El blog de Otramotro

Ángel Sáez García

La campana tañía por el muerto

LA CAMPANA TAÑÍA POR EL MUERTO

Y MI GOZO DE LUTO SE TEÑÍA

En el itinerario habitual de calles que hago, mientras deambulo, ora sea en el paseo que corono antes, ora sea en el que culmino después de cenar, paso por muchos sitios, pero no por el cementerio. Hoy, en concreto, he reparado en dicho hecho, porque ha dado la casualidad (o causalidad; vaya usted, atento y desocupado lector, a saber, a la postre, por cuál de las dos opciones, anagramas entre sí, acaba decantándome servidor) de que he alargado el recorrido asiduo y, mientras descendía por el lado opuesto de la calle, en cuesta, donde se halla el mismo, he aprovechado la ocasión, pintiparada, para rezar varias oraciones (sí, sí, aunque este menda haya manifestado hasta la saciedad que es un agnóstico, escéptico y/o ateo redomado; intenta acarrear sus contradicciones como eso mismo, supone, procurarán hacer los demás con las suyas, con cierta dignidad, aunque sea poca), tres o cuatro avemarías, padrenuestros y glorias, por las almas de lo que quede, cenizas y huesos, de los cuerpos de mis deudos difuntos, que están encerrados o tapiados en un nicho allí, y por las de otras numerosas personas que conocí y traté, y cuyos restos descansan o reposan en dicho lugar, el camposanto.

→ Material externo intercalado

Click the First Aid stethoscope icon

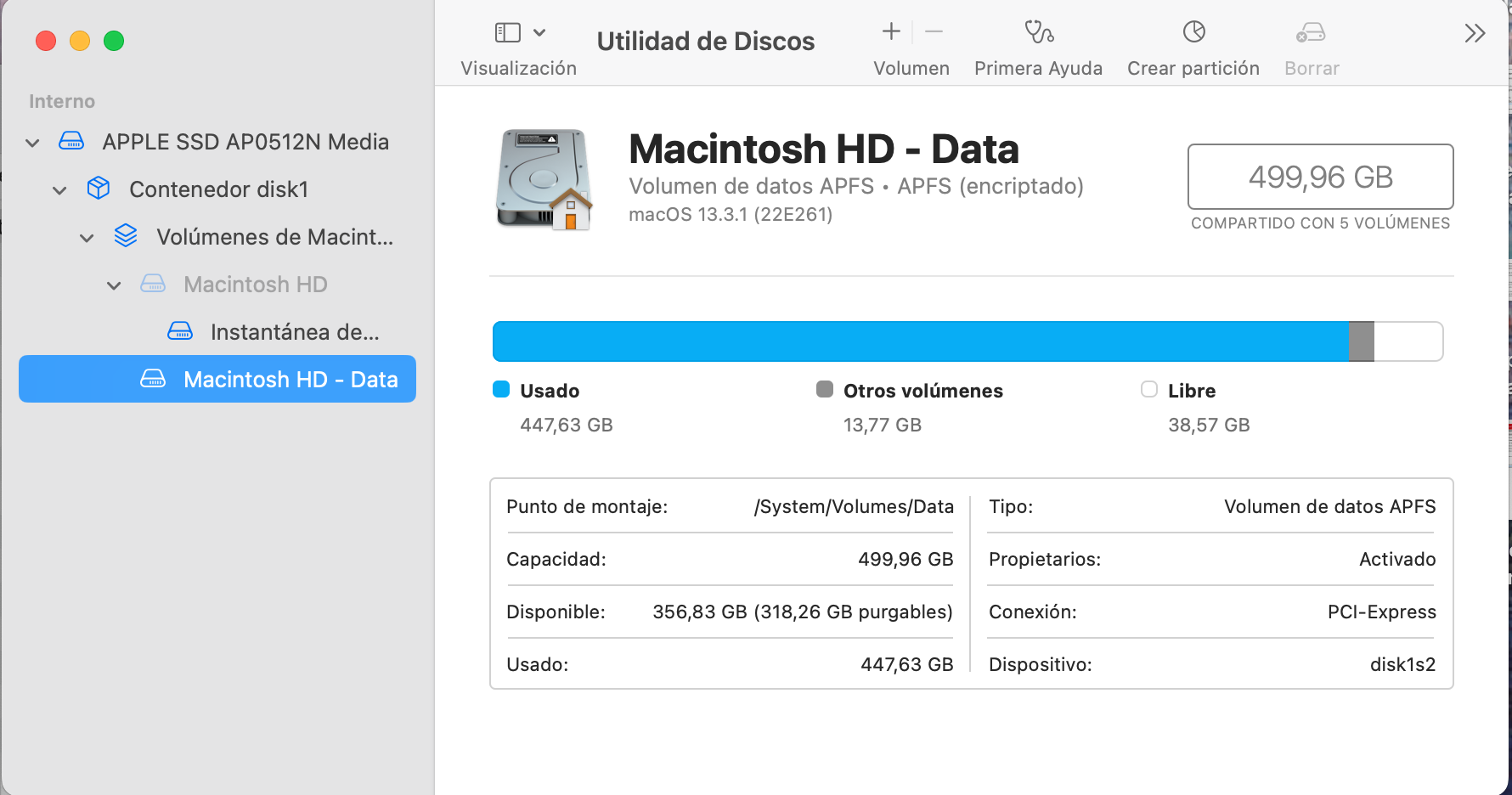[1038, 32]
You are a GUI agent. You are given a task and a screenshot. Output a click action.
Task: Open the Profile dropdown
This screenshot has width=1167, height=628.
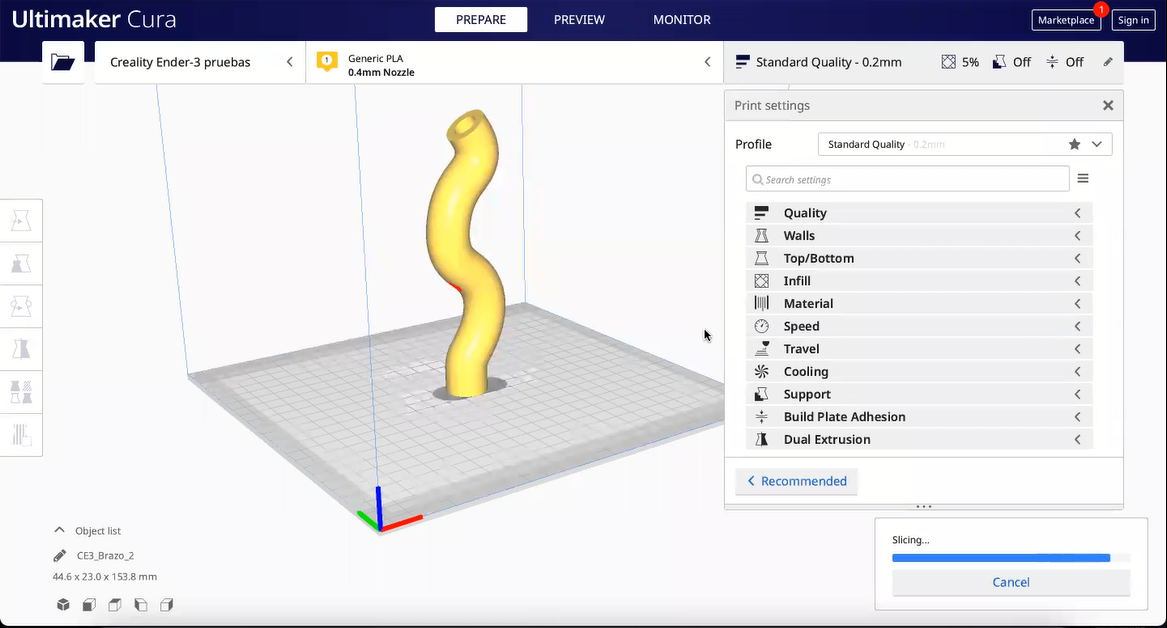(x=1096, y=144)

Reconozco que, de niño, tenía un miedo cerval a todo lo que atañía o tenía que ver con los muertos (entonces ignoraba el porqué, porque para mí dicho temor era inmotivado; al menos, yo no le conseguía hallar el quid; ahora bien, habiendo alcanzado la mayoridad, tras leer unos versos, advertí y adopté la razón que en ellos me brindó, gratis et amore, su autor); incluso, por supuesto, por el sonido (grabado o no, lo desconozco) de la campana de la iglesia de Lourdes, que anunciaba el luctuoso hecho (que, más tarde, se repetía, a la hora del funeral; casi siempre por la tarde). El toque o repique característico, del que tenía constancia y tomaba nota, velis nolis, porque, aunque me tapara los oídos, lograba colarse de rondón por cualquier resquicio, como el avezado intrépido que era, me ponía de mal humor, me enojaba, me deprimía (con sus correlatos ordinarios: decaimiento, postración y tristeza). Pero, como noto que me he quedado corto, y aquí deseo ser auténtico, veraz a carta cabal, agrego cuanto juzgo que falta: los sonidos peculiares, las notas negras de esa campana de la parroquia, me desagradaban tanto que los aborrecí, las odié.

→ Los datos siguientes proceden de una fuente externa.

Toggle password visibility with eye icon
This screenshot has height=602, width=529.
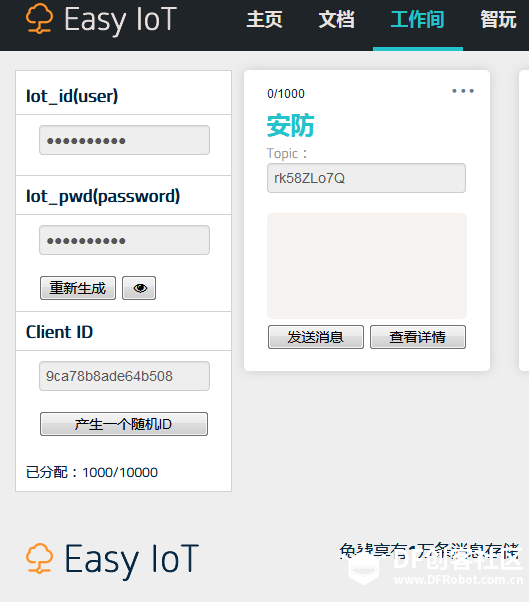(x=139, y=288)
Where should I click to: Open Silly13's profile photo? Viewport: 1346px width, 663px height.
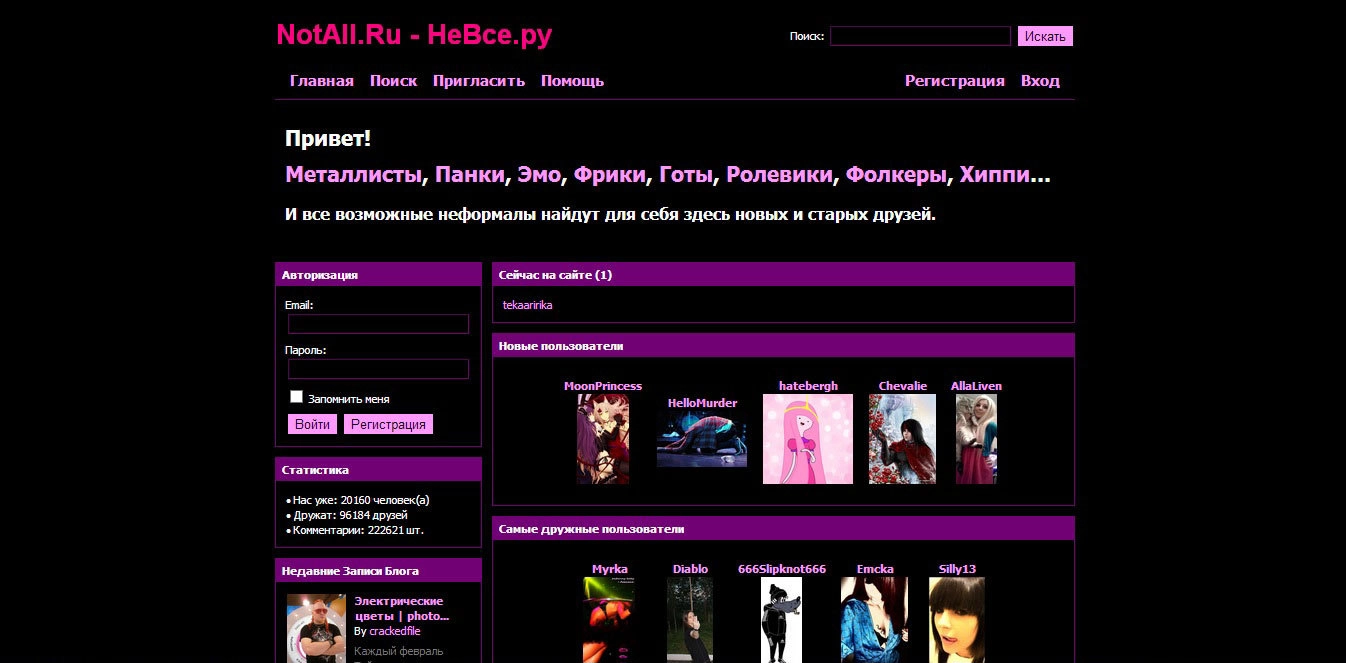pos(956,620)
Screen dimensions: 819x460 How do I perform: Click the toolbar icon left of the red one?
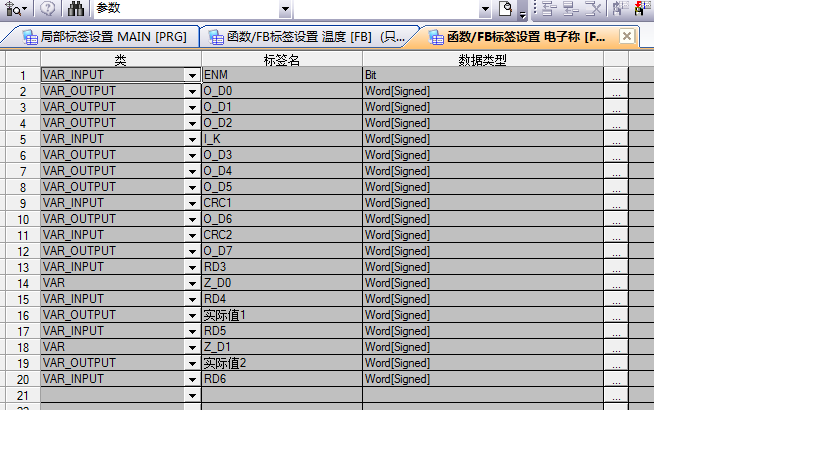click(620, 9)
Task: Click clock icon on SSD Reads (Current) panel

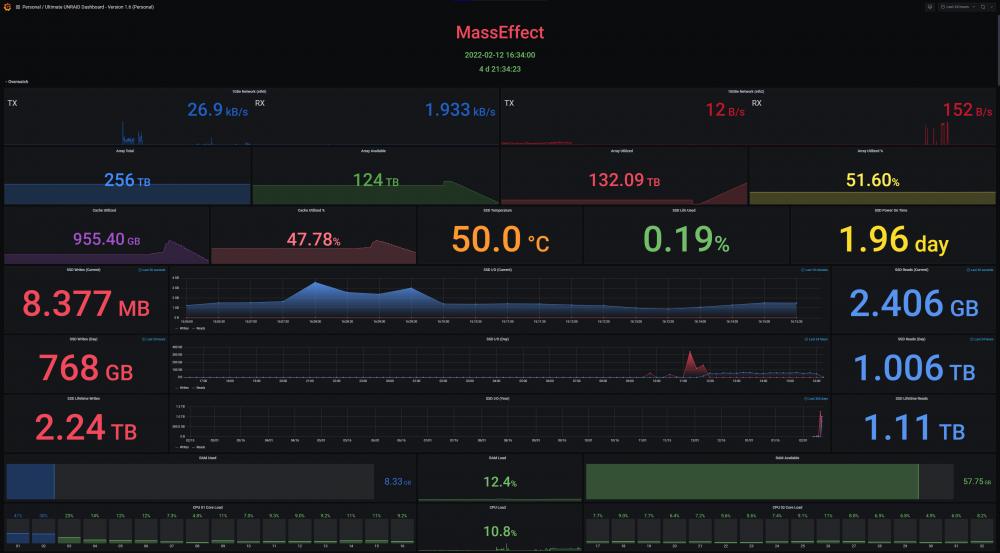Action: pos(968,270)
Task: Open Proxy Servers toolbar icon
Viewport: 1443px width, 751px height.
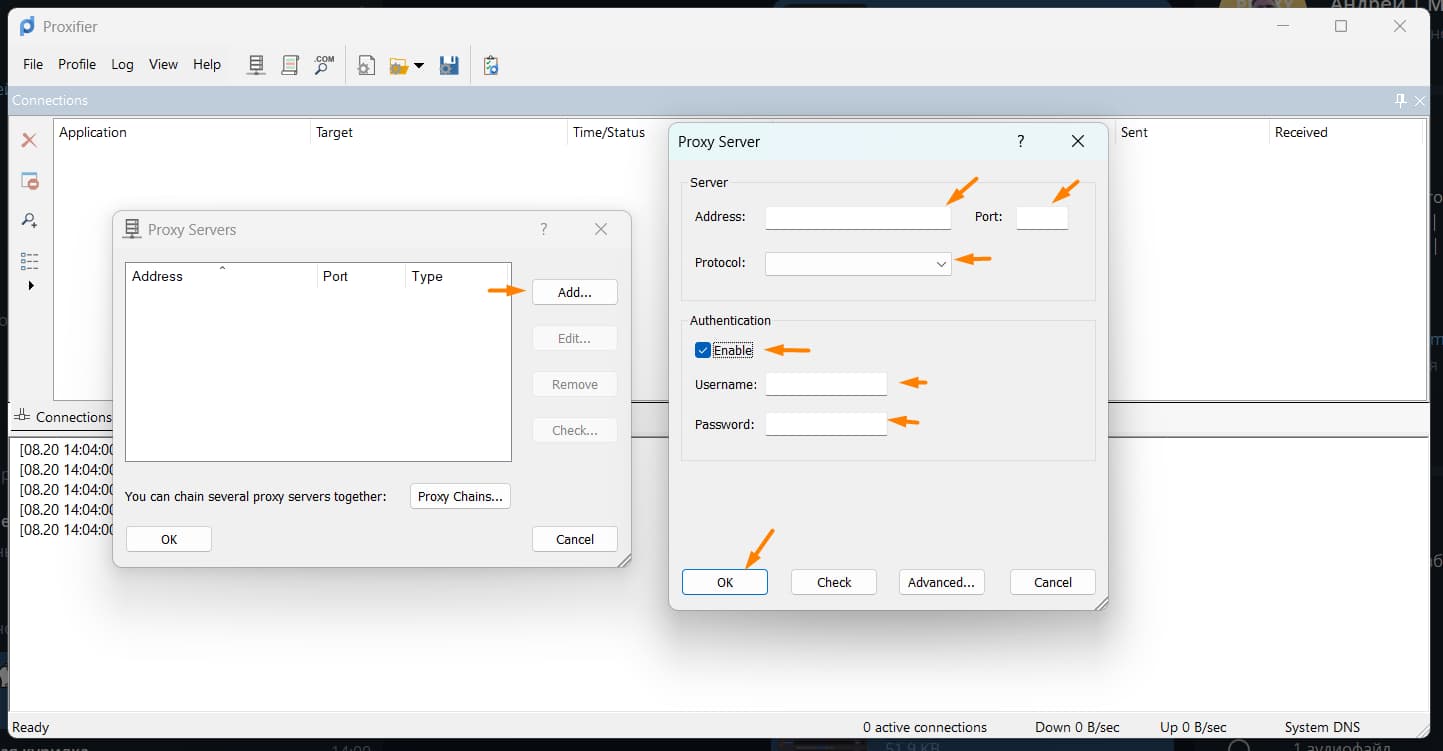Action: (x=256, y=65)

Como, de crío (“muete” o mocete, decíamos más en Tudela otrora), estaba o pasaba muchas horas en la calle, precisamente, en el espacio que ocupa hoy la remozada plaza dedicada a la memoria del sacerdote jesuita Jesús Lasa, el día que había funeral mi alegría natural se agostaba, angustiaba y encogía, y la presencia del coche fúnebre, a la puerta de la iglesia, que siempre irradiaba mal fario, te quitaba las pocas ganas que abrigabas o te quedaban intactas de jugar a lo que fuera.

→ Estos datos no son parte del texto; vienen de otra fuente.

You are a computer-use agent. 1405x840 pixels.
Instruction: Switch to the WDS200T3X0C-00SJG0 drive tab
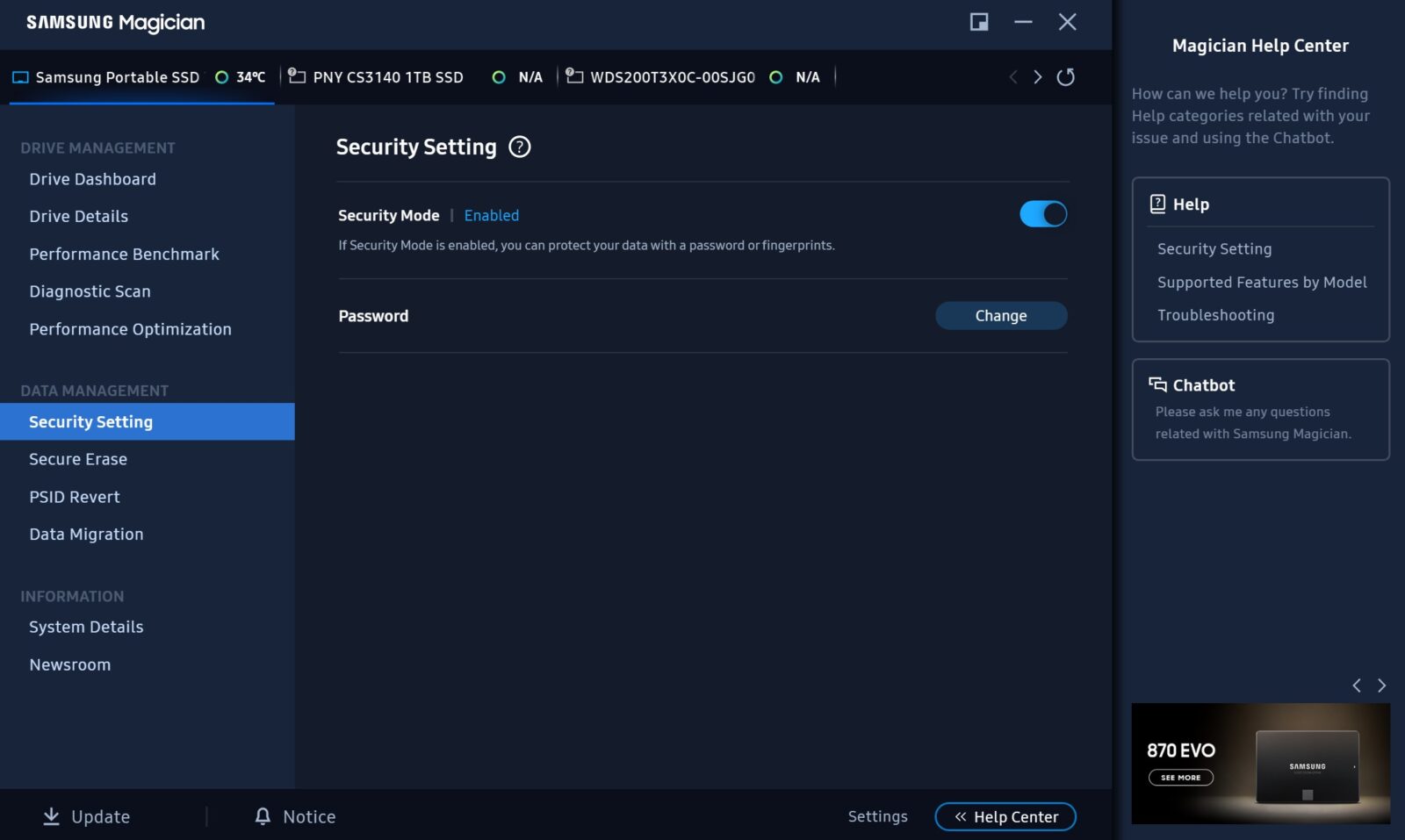coord(672,77)
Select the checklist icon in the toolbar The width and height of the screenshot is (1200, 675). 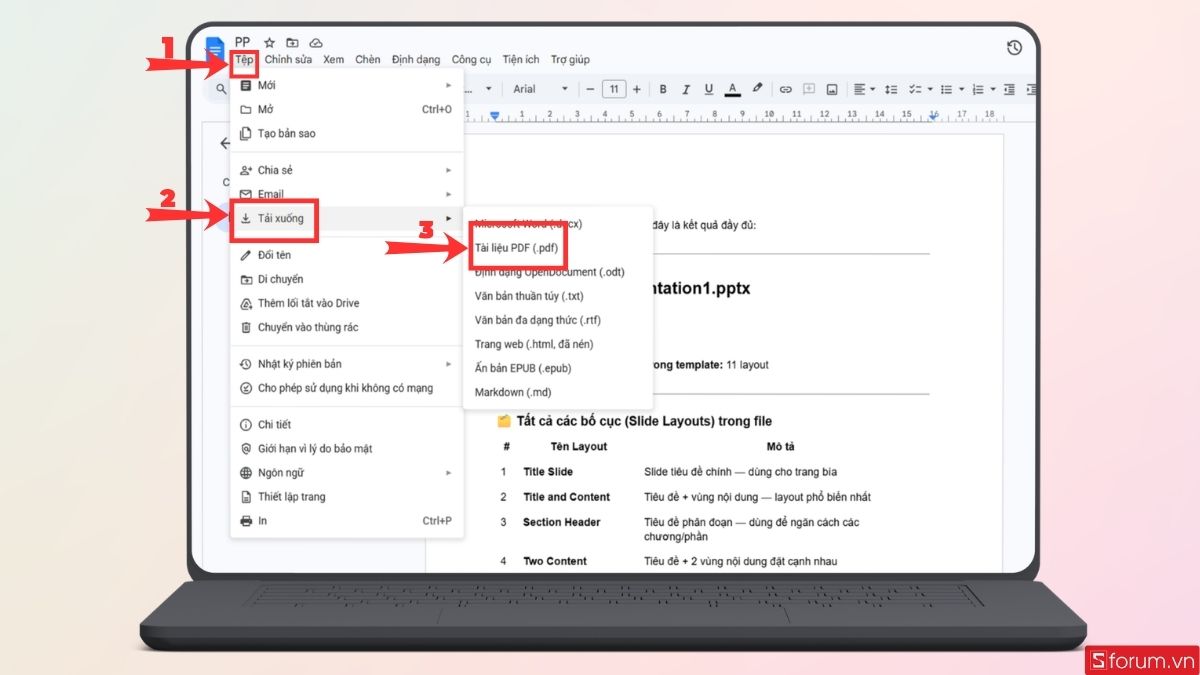[916, 88]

Si no estoy equivocado, el primer cadáver que vi en mi vida (me refiero al día en que tuve plena conciencia de que un semejante mío estaba muerto en mi presencia) fue el del hermano camilo José de las Heras (acabo de escribir su apellido y he dudado de si lo había escrito bien, con la preceptiva hache; creo que me ha influido rememorar el apellido del padre Baquero, que se escribía con be, no con uve), allí donde, proverbialmente, ubico mi cielo en el planeta azul (ciertamente, cada día más oscuro, casi negro), la Tierra, el seminario menor navarretano. Recuerdo que su cuerpo estaba expuesto en el recibidor del citado colegio; que lo miré, primero, de reojo, preventivamente, y luego, de manera directa, dentro del féretro, descubierto, y parecía dormido. Al hermano finado le cuadraban en vida más otros apellidos, verbigracia, de las Flores o de las Plantas, pues fue más que hermano de ambas.

No he olvidado que en el cementerio de Navarrete (La Rioja) los religiosos camilos tenían un panteón, en el que estaba enterrado el padre Deogracias. Y gracias a Dios, puede que fuera una de las dos mitades con las que decidí conformar la personalidad carismática y atractiva de uno de mis seres literarios más dilectos, fray Ejemplo, o sea, Jesús Arteaga Romero o Pedro María Piérola García, quien, en aquella oportunidad, un día de Todos los Santos, conjeturo, hizo el comentario tranquilizador de que no sintiéramos pavor de permanecer un rato allí, porque ningún muerto podría infligirnos daño alguno. Y añadió, para desdramatizar, supongo, que tal cosa no podría descartarse en lo concerniente a los vivos.

Nota bene

   Con el paso (lento o raudo, según el prisma de cada quien) de los años, he podido constatar que es una verdad apodíctica, como una catedral de grande, el aserto que otrora le adjudiqué a fray Ejemplo: No temas nunca nada de los muertos; solo los vivos pueden lastimarte.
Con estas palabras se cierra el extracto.